• Your task:
Which lines below mention "button"? Pick each one out.

• Available data:
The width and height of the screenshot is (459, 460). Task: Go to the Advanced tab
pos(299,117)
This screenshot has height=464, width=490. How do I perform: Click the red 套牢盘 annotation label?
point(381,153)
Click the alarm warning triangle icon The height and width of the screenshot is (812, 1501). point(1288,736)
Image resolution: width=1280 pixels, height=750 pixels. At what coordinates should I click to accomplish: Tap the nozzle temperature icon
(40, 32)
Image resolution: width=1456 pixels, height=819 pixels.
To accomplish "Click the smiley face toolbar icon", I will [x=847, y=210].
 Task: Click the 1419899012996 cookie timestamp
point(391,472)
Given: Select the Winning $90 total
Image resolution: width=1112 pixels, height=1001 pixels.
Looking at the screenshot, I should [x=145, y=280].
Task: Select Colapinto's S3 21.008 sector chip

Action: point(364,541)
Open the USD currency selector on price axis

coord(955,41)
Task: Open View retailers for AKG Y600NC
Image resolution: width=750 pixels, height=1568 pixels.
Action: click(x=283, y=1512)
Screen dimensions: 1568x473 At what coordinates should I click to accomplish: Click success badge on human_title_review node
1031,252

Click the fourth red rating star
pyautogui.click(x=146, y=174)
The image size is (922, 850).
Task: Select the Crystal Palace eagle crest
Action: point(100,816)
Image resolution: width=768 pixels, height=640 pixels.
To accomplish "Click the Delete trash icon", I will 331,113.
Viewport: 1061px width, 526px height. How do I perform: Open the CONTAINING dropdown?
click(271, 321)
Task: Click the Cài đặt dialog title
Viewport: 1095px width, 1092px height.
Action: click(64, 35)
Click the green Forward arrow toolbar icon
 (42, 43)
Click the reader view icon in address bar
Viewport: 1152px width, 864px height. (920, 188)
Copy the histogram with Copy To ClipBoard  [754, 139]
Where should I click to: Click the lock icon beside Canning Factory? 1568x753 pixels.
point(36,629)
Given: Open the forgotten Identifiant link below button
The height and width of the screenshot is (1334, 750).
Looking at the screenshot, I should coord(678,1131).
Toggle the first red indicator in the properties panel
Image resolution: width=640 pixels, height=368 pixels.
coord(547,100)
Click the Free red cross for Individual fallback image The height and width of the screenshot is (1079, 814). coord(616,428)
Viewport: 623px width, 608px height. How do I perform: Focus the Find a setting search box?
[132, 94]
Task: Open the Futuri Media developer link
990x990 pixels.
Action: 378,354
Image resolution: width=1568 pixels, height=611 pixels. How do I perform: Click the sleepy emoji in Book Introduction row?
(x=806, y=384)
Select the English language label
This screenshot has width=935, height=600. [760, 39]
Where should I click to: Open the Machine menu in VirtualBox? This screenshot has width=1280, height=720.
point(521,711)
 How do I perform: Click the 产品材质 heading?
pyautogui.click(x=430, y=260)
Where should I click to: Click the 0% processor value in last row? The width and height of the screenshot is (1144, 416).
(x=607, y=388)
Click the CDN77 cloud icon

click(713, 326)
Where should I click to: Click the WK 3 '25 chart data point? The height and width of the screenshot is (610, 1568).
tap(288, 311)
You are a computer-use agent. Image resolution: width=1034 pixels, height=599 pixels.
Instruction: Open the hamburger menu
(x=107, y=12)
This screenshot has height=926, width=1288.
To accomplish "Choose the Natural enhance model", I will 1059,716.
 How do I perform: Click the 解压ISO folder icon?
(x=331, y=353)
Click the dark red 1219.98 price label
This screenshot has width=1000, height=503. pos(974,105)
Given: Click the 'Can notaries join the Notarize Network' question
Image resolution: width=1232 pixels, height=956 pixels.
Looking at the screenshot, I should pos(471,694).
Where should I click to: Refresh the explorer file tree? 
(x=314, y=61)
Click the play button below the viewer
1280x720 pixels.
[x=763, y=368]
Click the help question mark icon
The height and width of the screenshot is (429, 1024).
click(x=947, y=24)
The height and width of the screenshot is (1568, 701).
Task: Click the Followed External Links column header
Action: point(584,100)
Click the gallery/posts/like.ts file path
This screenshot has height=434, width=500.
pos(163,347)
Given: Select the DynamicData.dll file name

• Answer box:
Given: Open the forgotten Identifiant link below button
Click the play button below the viewer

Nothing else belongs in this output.